Si Lacan se refrendó en Sócrates para ubicar al antifilósofo primerizo en tanto que histérico pero analista, Badiou asigna al elenco que extrae de los últimos siglos más bien el carácter de Jantipa: para él son siempre unos sujetos contrariados que se la pasan quejándose de la suerte que les reservó el mundo, lo que podría encajar al menos con aquel Diógenes que declaraba acarrear en el lomo todos los padecimientos de las tragedias y un poco más in extenso con el ríspido carácter de Antístenes –que en sus juventudes también parecía celar a Sócrates. Por lo demás y en efecto el cínico se caracteriza por montarle una escena al filósofo, una escaramuza en forma de reproche. La imagen del anti con la que Badiou intenta espantarnos es la un histrión extasiado con su acto, que anuncia lo que no realiza o que confunde la fidelidad al acontecimiento con el anuncio del mismo. No es amo sino histérico y está «barrado por el acontecimento», en tanto que el filósofo –el mismo Père Badiou en carne y hueso– ocupa el lugar del significante amo para llevar este acontecimiento hasta sus últimas consecuencias. El mustio antifilósofo es el que «agita ante el filósofo el fantasma de lo femenino», ante el macho Alfa del ser y el matema. Y aunque en el cínico los ataques cuasi pánicos a las mujeres nunca faltan, tanto como la postulación de la igualdad natural entre ambos sexos en lo que hace a las virtudes, el rasgo de misoginia feminoide que Badiou imputa desde su trono de machirulo metafísico a los antis no puede ajustarse del todo a la figura de un personaje antiguo como este, exoneración que lo hace más digno de imitar. Uno y otro, cínico y anti, profesan un desprecio filosófico por la filosofía; pero se diría que el cínico no es, como su relevo moderno o contemporáneo, un detractor fascinado, que dice Badiou: su soberana indiferencia lo preserva y por eso quizá sea un modelo mejor y más aprovechable. Los antifilósofos finalmente están convencidos de vencer en el porvenir: los impulsa, arguye Badiou, una certidumbre anticipada de la victoria. Tampoco falta este gesto en Diógenes, aquel que pidió ser enterrado boca abajo porque pronto todas las cosas se darían vuelta. Y hay que creer que no le erró.
Hasta
la llegada de Diógenes –aunque preanunciado por Antístenes, cuanto menos– el
filósofo se batía en una arena en la que el contendiente exclusivo era el
sofista. La sofística, siempre en este esquema, es la filosofía vaciada de su
acto, un discurso filosófico exento del acto filosófico, una mimética
discursiva, apenas su exangüe cuerpo retórico.

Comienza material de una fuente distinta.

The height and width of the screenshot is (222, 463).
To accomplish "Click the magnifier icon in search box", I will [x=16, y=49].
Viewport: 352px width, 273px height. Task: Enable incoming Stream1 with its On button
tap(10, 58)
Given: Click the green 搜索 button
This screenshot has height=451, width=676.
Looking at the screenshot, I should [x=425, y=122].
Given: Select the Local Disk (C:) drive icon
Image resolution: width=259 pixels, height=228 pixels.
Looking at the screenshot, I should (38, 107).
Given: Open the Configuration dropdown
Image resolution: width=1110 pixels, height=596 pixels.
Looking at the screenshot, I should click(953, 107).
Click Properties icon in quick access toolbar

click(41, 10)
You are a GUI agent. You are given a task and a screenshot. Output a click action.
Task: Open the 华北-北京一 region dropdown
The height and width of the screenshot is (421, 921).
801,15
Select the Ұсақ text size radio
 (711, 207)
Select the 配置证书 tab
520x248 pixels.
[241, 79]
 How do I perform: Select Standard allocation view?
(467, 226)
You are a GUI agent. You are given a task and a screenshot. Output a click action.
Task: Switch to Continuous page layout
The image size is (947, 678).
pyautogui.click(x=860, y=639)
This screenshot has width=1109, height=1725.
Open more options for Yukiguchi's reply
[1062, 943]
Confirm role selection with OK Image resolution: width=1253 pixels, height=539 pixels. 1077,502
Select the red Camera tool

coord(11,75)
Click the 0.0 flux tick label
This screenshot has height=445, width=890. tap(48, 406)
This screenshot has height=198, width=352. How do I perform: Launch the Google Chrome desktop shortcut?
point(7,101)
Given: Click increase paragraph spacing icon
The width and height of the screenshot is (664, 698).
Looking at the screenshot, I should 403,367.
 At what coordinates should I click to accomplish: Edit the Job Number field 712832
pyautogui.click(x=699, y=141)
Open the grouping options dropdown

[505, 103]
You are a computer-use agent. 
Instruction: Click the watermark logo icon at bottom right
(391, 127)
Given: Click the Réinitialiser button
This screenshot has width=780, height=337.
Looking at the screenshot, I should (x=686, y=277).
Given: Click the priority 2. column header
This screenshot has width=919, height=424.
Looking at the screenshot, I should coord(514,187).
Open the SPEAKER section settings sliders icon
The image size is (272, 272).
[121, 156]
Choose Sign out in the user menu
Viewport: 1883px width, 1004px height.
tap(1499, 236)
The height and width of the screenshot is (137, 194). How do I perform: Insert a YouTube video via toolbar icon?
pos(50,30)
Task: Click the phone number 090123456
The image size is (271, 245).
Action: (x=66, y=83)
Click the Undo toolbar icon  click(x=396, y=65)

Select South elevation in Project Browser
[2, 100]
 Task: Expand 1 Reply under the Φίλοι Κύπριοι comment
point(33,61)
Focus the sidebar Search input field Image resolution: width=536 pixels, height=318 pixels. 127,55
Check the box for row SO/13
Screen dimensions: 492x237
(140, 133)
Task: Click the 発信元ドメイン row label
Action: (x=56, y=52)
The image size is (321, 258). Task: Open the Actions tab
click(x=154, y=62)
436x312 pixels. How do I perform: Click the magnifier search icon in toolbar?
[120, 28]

En todo lo demás es homóloga, ya
que es la filosofía pero con la categoría de verdad sustraída, dando como
resultado el relevo del concepto por el pseudo-concepto, por la opinión vestida
de concepto. Filosofía aparente. Para
el antifilósofo, al contrario, la filosofía no es reductible a su apariencia
discursiva: mientras la sofística
se mimetiza en el discurso filosófico, pero desconoce su acto, la antifilosofía
lo reconoce pero lo rechaza, lo desacredita en nombre de otro acto. De manera
que después de sortear a los sofistas, tocaban los cínicos. Cuando esos griegos jocosos que a veces nos parecen ingenuos dibujaron
esta retahíla de enfrentamientos evidentemente tenían una consciencia tan
refinada como la contemporánea, captaron de entrada lo que se jugaba entre este
Platón y aquel Diógenes genéricos. Y
en este otro caso, en la escena primordial del segundo de los duelos del
filósofo, el que lo confronta con el antifilósofo, es el propio Platón el que
denuncia la patología interna al campo filosófico que padece el rival: Sócrates
rabioso, enardecido, enloquecido. Sin embargo sería Diógenes el que muestra la
estupidez, la tontería y en fin la insensatez del acto platoniano de obstinarse
en encerrar un concepto que se le filtra de entre las manos en cada intento. El
cínico, mártir y atleta, le impone sus condiciones al filósofo, sacrificio y
gimnasia. El filósofo, pensará Badiou desafiando a su propio gremio, sólo será
competente si acepta esta competencia. El «imperativo
de modernidad» que según él impone el anti a su doble apolíneo está a la
vista desde esta escena matriz: sometiéndolo a una ordalía verbal y cuerpo a
cuerpo que, como apunta Badiou, resulta imprescindible para la sobrevida del
filósofo en tanto que tal, Diógenes fuerza a Platón a ser su contemporáneo. Gracias a este proceso
drástico y virulento puede seguir perfeccionando su ejercicio teórico y es así
que refina las definiciones una y otra vez.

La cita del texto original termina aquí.